I was at a leadership school when I saw him. He looked like your typical Abercrombie and Fitch poster boy. Wearing jeans five sizes too big and a shirt five sizes too small, this typical preppy jock was so high on himself that he thought he could walk on water. At least six times a day he called himself a “preppy jock,” in case you got the impression he was anything but that. He was, in a sense, everything society wanted him to be, and he played his role quite well.

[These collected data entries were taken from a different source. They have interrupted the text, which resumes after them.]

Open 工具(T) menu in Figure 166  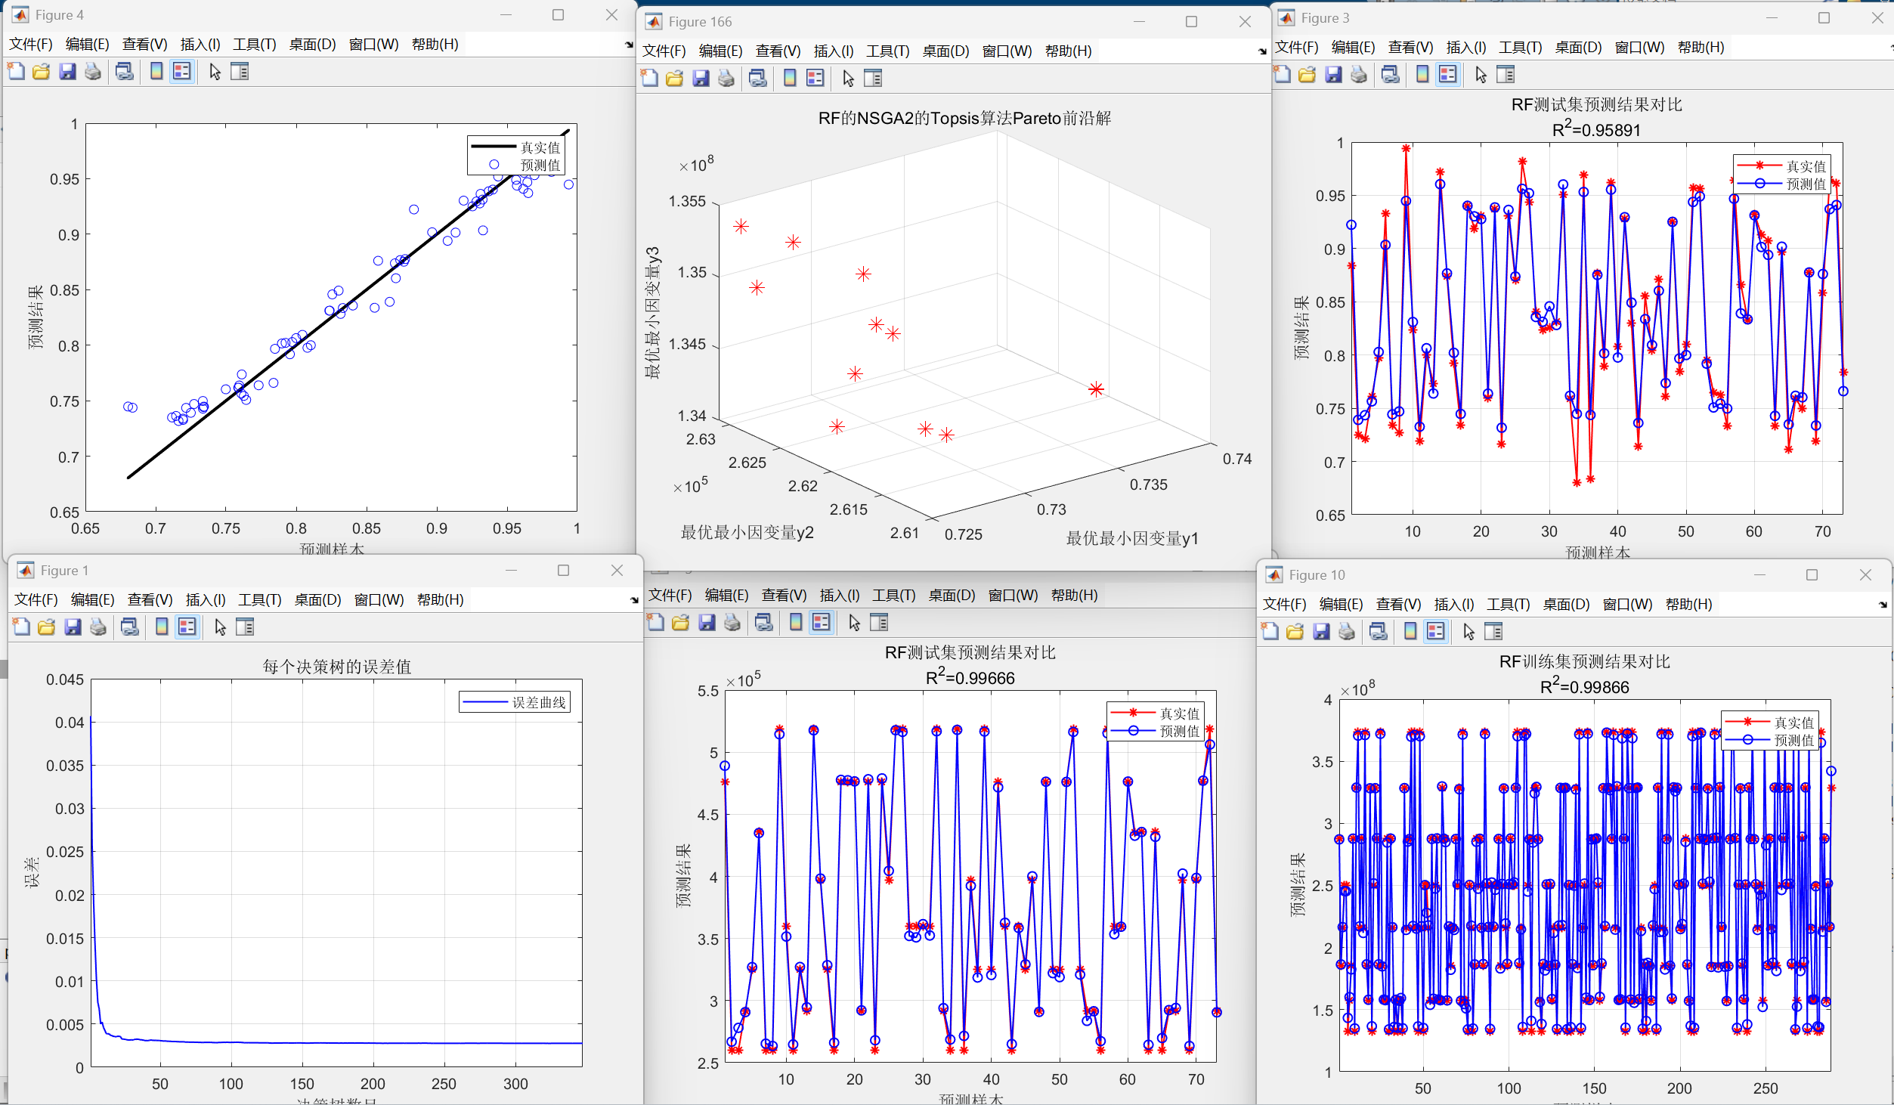click(887, 51)
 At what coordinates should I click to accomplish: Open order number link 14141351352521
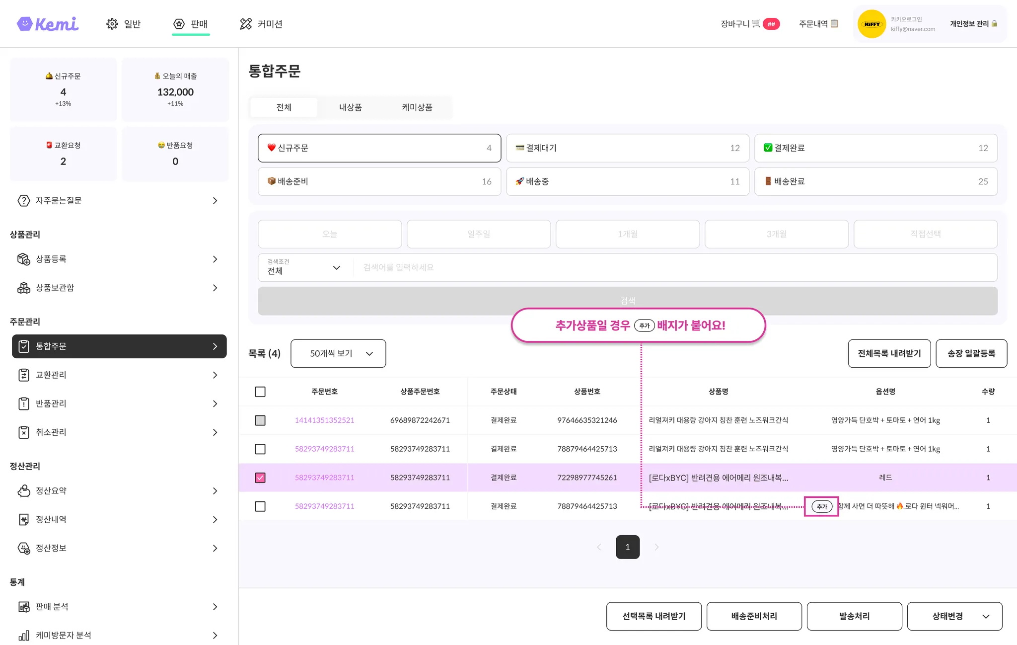coord(324,420)

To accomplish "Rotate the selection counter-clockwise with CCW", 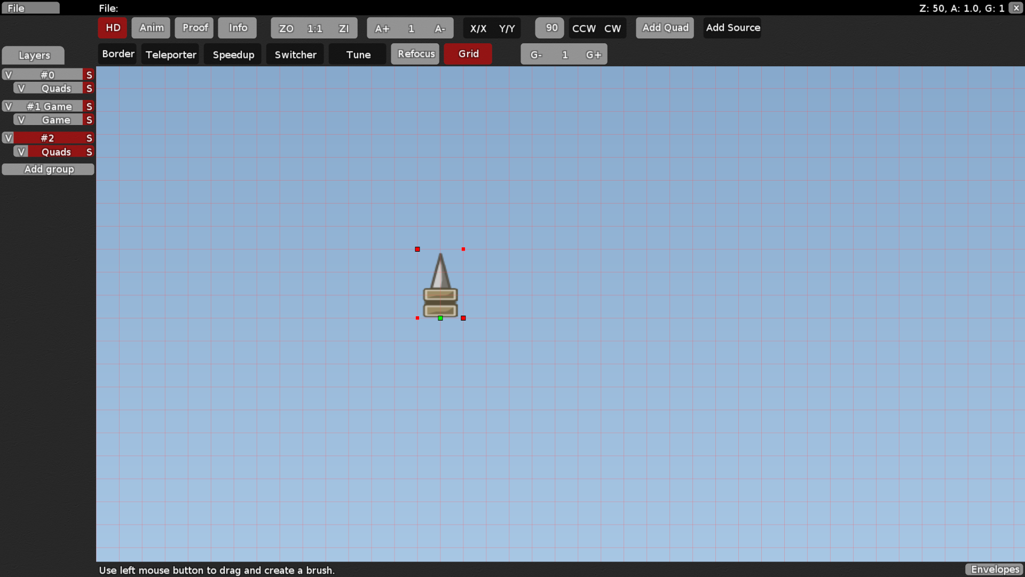I will point(584,28).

He was a heartthrob, or so I was told by many of the females at camp. He was one of those guys who are fashionably sensitive, but too cool to really care about anyone other than himself. I loathed that about him. He hung around me for most of the week, mostly because I was very good friends with the most attractive girl at the camp. By the end of the week, I disliked him even more than I had when I first met him.

Tension grew between us, and people could tell I was irritated with him. I was jealous, and I knew it. Questions started hitting me, one after another: Why is he agitating me so much? Why don’t I just talk to him? Am I really this insecure?

On one of the last nights of the program, I was talking to my attractive friend, among others, in my dorm room, when he came in and joined our conversation. People left, and with her dreamy scent still lingering in my nose, I realized it was just him and me left in the room. We started saying things like, “Wow, the week has flown by.” I wanted him to leave, but he obviously didn’t get my hints, or wanted something from me so badly that he ignored my hostility. I hate violence, so I restrained myself from doing anything physical, but he was pushing my patience. I thought, What am I waiting for? Nobody else is here, and he needs someone to knock him off his cloud for a little while.

“You know she doesn’t want a relationship right now, right?” I asked.

“Yeah, I know,” he muttered.

“Then why do you make it hard for her? Why don’t you just accept the fact that you can’t get this one right now?” I fired, hoping not to get a response.

“I’ve never met anyone like her. She’s real. She isn’t like those other girls who cake their faces with make-up and think it makes them beautiful. She’s different,” he replied.

“I know, she’s great. But she doesn’t need a relationship, especially a long distance one. You’ve really been pushing my buttons by being so persistent in pushing her into this. I don’t trust you, especially with her,” I commented.

“I know things aren’t going to happen, but I want something different. I don’t want to keep living like this,” he said as he fought back the tears forming in his blue eyes.

“What do you mean?” I asked, a lump building in my throat.

“I can’t stand being everyone’s puppet! I’ve become what everyone wants me to be, except what I want to be,” he said with the forcefulness of releasing many years of bottled-up emotions.

This was the first time I saw him as he really was, not what he wanted people to think. Many times during the week he’d admitted to being egotistical, yet he did nothing about it. He denied everything about himself that wasn’t “cool.” Even things he enjoyed, like playing the violin, were tossed aside at the thought – and fear – of rejection. He’d become a walking, breathing poster boy with no ambitions, thoughts or feelings of his own. He was the biggest case of insecurity I’d ever seen. He was a year younger than I was, and reminded me of someone – myself. All my anger turned to compassion, because I knew exactly where he was coming from. He was only a year behind me in becoming a unique individual, so it was like talking to a shadow. I’d had the will power to change, but he didn’t. He needed encouragement from someone who had already gone through it.

I’m not a saint. I’m not completely satisfied with myself, and I doubt many people are.

Society expects perfection, or so we think. I thought everyone was in their utopia except me. I found out that real people have problems, and I’ve also found empathy for those struggling with problems they choose not to show. Thus, I am now slower to judge people. Everything happens for a reason. It may not be obvious, but it’s there. Then it’s your job to do what you’re supposed to do. Fate only takes you so far, and then it’s really up to you. If that guy hadn’t taken an interest in my friend, I may never have talked to him. He would’ve gone in the same direction he always had, which would had led him only to more frustration and anger. I honestly don’t know if he has made any permanent changes, but I do know that I tried to help him. I did what I was supposed to do, and now it’s up to him.